I am very grateful, although this may extend the discussion. I did not quite understand the noble Baroness’s reply. It may be a lack of mental capacity on my part, but I think that the second thing the noble Baroness said was that English MPs would be able to stop an increase in English income tax. Did I understand that correctly? I was not aware that there was such a thing as English income tax; I thought that there was just income tax. Perhaps she could explain that to me or have a quick word with her officials later.
What I shall do is read out the note a little more slowly, and then I will happily commit to sending the noble Lord and others a letter. The noble Lord actually has huge mental capacity; I have read this note and I understand it, so if I understand it then I know for a fact he will.
He has no idea how much of an idol he is to me in terms of his mental capacity, so I do feel that this is not a concept that he cannot cope with. Let me try again. English MPs will not be able to reduce the income tax rate in England without the approval of the whole House. This is about all MPs being involved in legislation, including on tax. English MPs can only prevent the whole House imposing an English rate without their consent.
The noble Lord, from a sedentary position, shouted the word “veto”. I am afraid that that brings me back to the beginning.
The second sentence is exactly what I am questioning—that they can prevent an increase in the English rate of income tax. That slightly confuses me since I assumed that the rate of income tax was a UK rate, and I do not quite see how we are now envisaging a potential increase in the English rate of income tax.
Because once we have implemented the full Smith proposals, some tax powers will be devolved to Scotland in future. So as far as income tax is concerned, in Scotland they will have devolved power in future, so what English MPs will have will be the power to change rates of income tax that affect only England. This will be a result of the greater devolution. I will give way one last time and then I think the House’s patience will probably have been exhausted.

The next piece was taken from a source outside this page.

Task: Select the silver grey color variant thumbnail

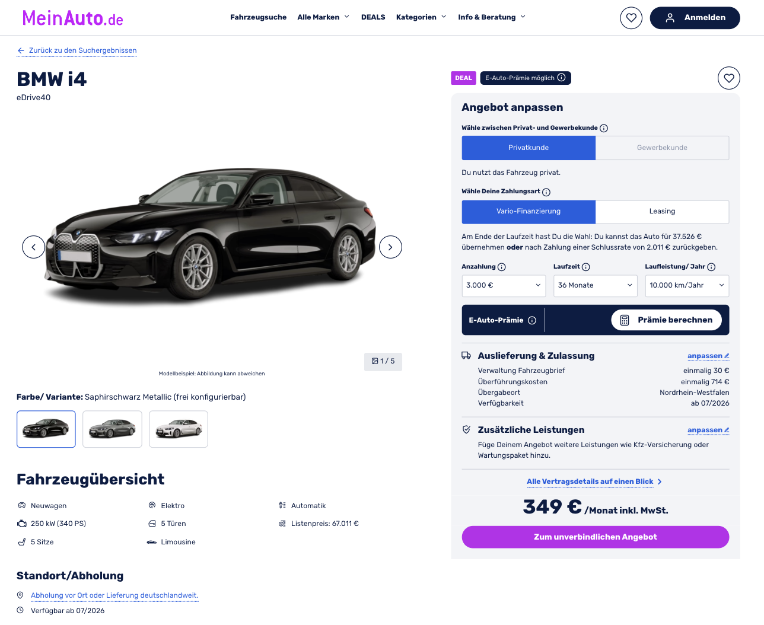Action: 113,429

I think that the noble Baroness had better write to me, because I disagree with her on the second part of what she said. A power will be extended to Scotland to increase or decrease its rate of tax, but that will not in any way relate to the power of England to set the basic rate of tax on which the Scottish adjustments will be empowered. However, I will be happy for the noble Baroness to write to me.
I will write to the noble Lord but will say one last thing. Income tax and budget provisions will be considered by all MPs in the House of Commons in the future, as they are now. This is about changes to specific income tax rates as a result of greater devolution. We will have a situation in the future in which, because of greater powers being devolved to other nations, when there are changes to rates of income tax that apply only in England, English MPs should be able to prevent changes being made that they do not agree to. But I will stop now. I have enjoyed this evening, even if no one else has. I thank all noble Lords once again for their contributions on what is a very serious matter, and I am grateful to them for their contributions this evening.